Ernest Rutherford Collection
Heritage

The Rutherford Museum contains the apparatus used by Nobel Prize winner Ernest Rutherford when he was Professor of Experimental Physics at McGill from 1898-1907. It was at McGill that Rutherford collaborated with Frederick Soddy, also a Nobel winner, to write “The cause and nature of radioactivity,” published in 1902.
Anatomy Museum Collection
Heritage
The Anatomy Museum Collections originated in 1822 with the founding of the Montreal Medical Institute, the precursor to the McGill’s Faculty of Medicine. Specimens for teaching and research came from autopsies performed at the Institute and the Montreal General Hospital; classes in anatomy were given as early as 1824. Dr. Francis J. Shepherd, professor of Anatomy from 1875-1913, recalled seeing bone specimens that had been collected in 1868. Shepherd himself collected specimens for 32 years, and there is evidence that some of them still remain.

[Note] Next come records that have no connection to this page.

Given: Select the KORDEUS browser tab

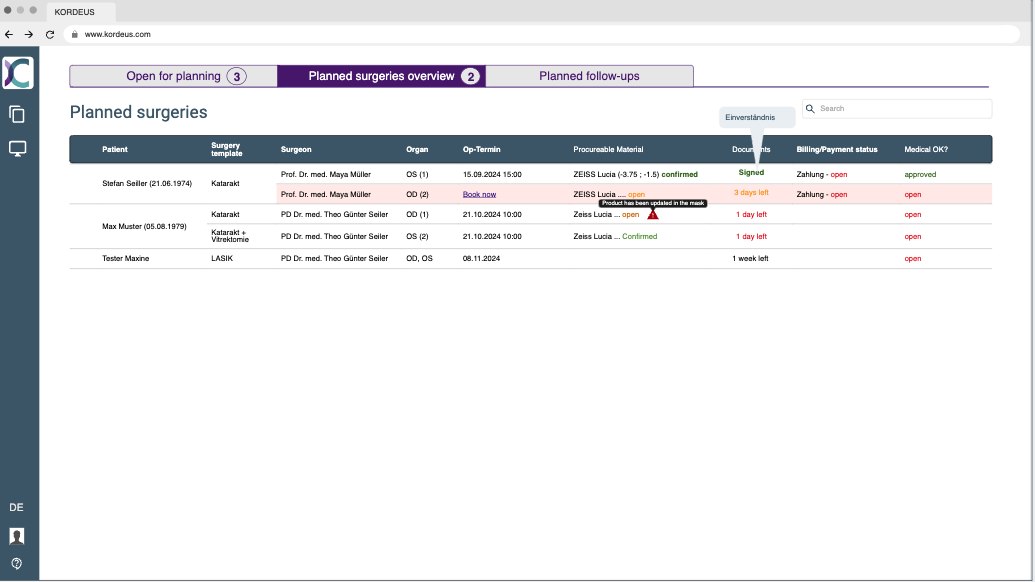Looking at the screenshot, I should [x=80, y=12].
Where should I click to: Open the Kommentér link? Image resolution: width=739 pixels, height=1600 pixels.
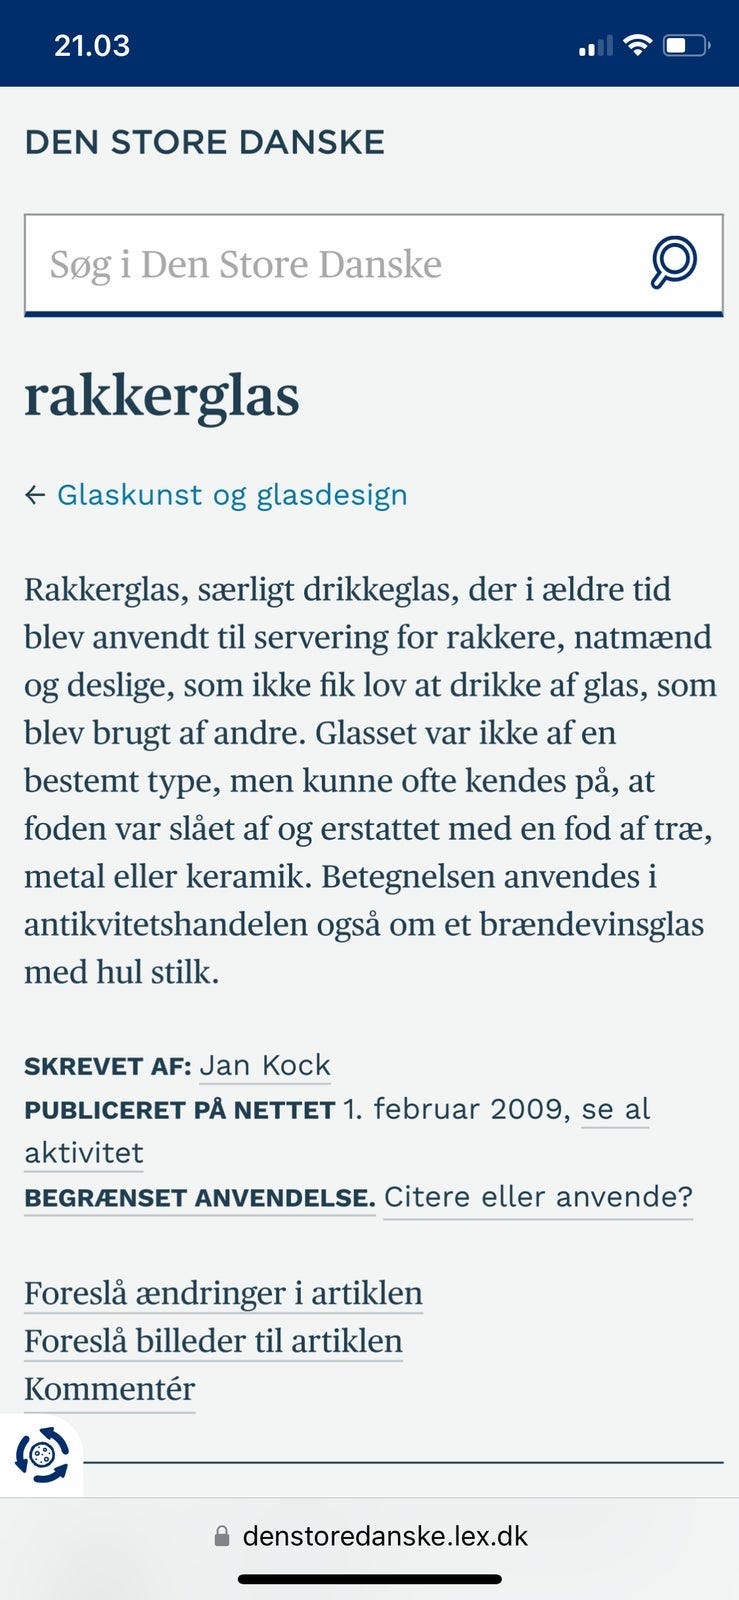tap(108, 1388)
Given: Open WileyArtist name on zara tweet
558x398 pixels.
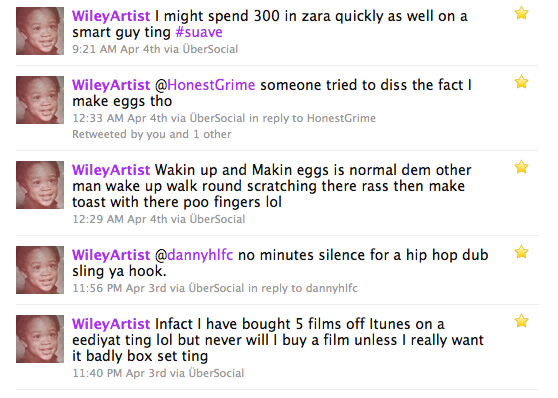Looking at the screenshot, I should click(x=111, y=16).
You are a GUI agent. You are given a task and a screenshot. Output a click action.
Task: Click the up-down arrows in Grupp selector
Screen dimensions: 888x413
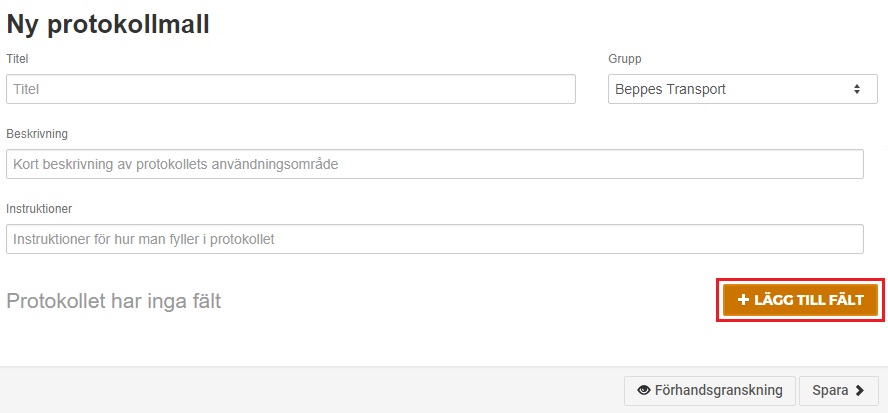857,89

Marvin Duchow Music Library Collections
Heritage
The Marvin Duchow Music Library was named after the former Dean of the Faculty of Music who was a well-known musicologist and composer. The library holds a wealth of collections on every aspect of music composition and recording, from early music to electronic. Most of the collections can be searched through databases accessible at the web site:
Government Information Service Collections
Heritage
The historical strength of the Government Documents collection is considerable. Established in 1962, the collection is multi-disciplinary, and supports a wide variety of research and teaching programs with monographs, serials, microforms and access to electronic databases. The Department is a depository library for the Canadian government, the United Nations, the International Labour Organization, and the European Union.
Lyman Entomological Museum and Research Laboratory
Heritage
The Lyman Entomological Museum was founded in 1914 with a bequest from the noted lepidopterist Henry Herbert Lyman (1854-1914). Lyman’s collection of 20,000 butterflies and moths formed the nucleus of the Museum collection, which was augmented over the years by substantial collections of other insects contributed by curators such as Albert Winn, George Moore, Keith Kevan and Vic Vickery.